Pero la violencia sectaria ha asolado al Líbano desde hace tiempo, y cualquier amenaza de fractura del país perjudica a todo el pueblo libanés, no solo a los chiítas. El país ya sufre una grave crisis económica y solo recientemente ha superado un prolongado período de parálisis política, durante el cual Hezbolá bloqueó sucesivos intentos de instalar un presidente.
UNA INVASION
Tras haber dado pasos hacia el establecimiento de un gobierno funcional después del alto el fuego de 2024, el otro temor, junto con los conflictos civiles, es una invasión desde el norte y el sur.
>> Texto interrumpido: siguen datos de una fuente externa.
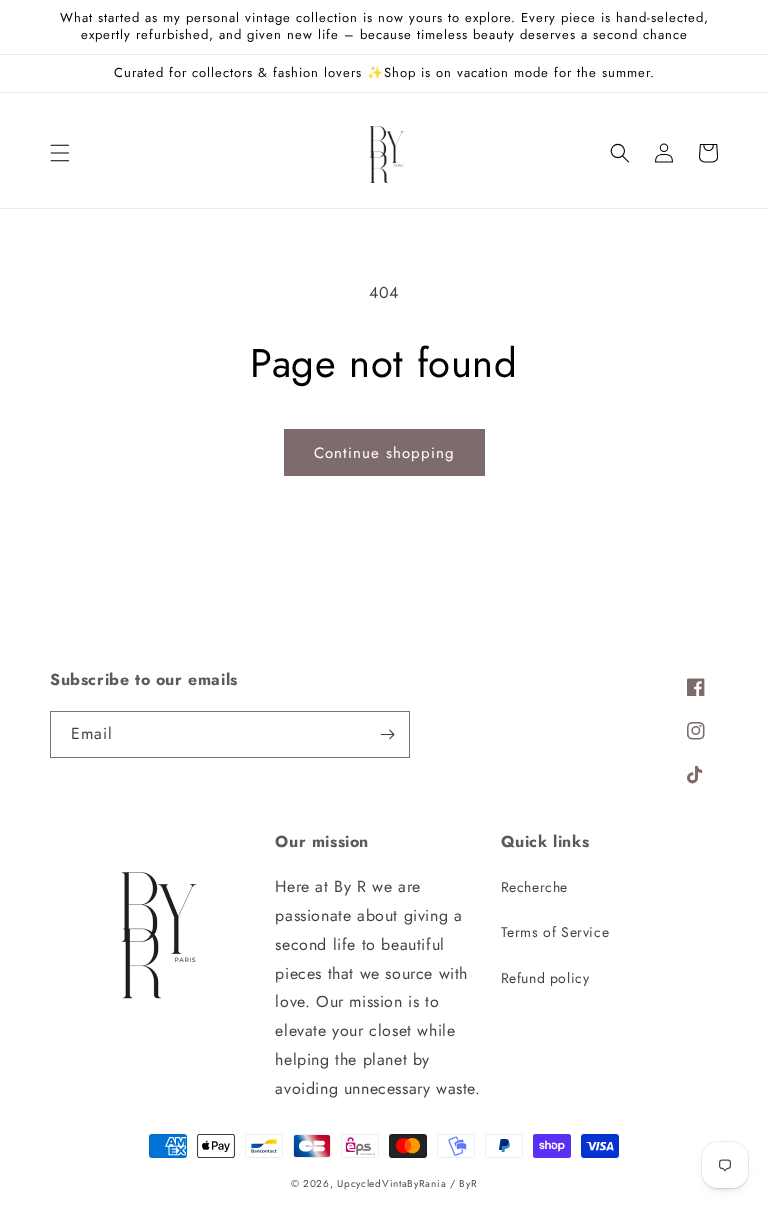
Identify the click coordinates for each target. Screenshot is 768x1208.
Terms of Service (555, 932)
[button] (60, 153)
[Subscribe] (387, 734)
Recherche (534, 887)
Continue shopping (384, 453)
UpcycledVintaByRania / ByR (407, 1183)
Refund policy (545, 978)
El ejército sirio ha reforzado significativamente su presencia en la frontera norte con el Líbano. Miles de tropas sirias se desplegaron supuestamente para asegurar la frontera y evitar la infiltración de militantes de Hezbolá en Siria. Sin embargo, muchos libaneses temen que Siria intente invadir y ocupar partes del Líbano, como hizo durante la guerra civil libanesa.
En cuanto a Israel, ya está bombardeando el Líbano. Y el portavoz militar israelí, el general de brigada Effie Defrin, declaró en un discurso público que mantiene " todas las opciones sobre la mesa ", incluida una posible invasión terrestre del Líbano.
* Catedrática de Estudios de Oriente Medio, Dickinson College.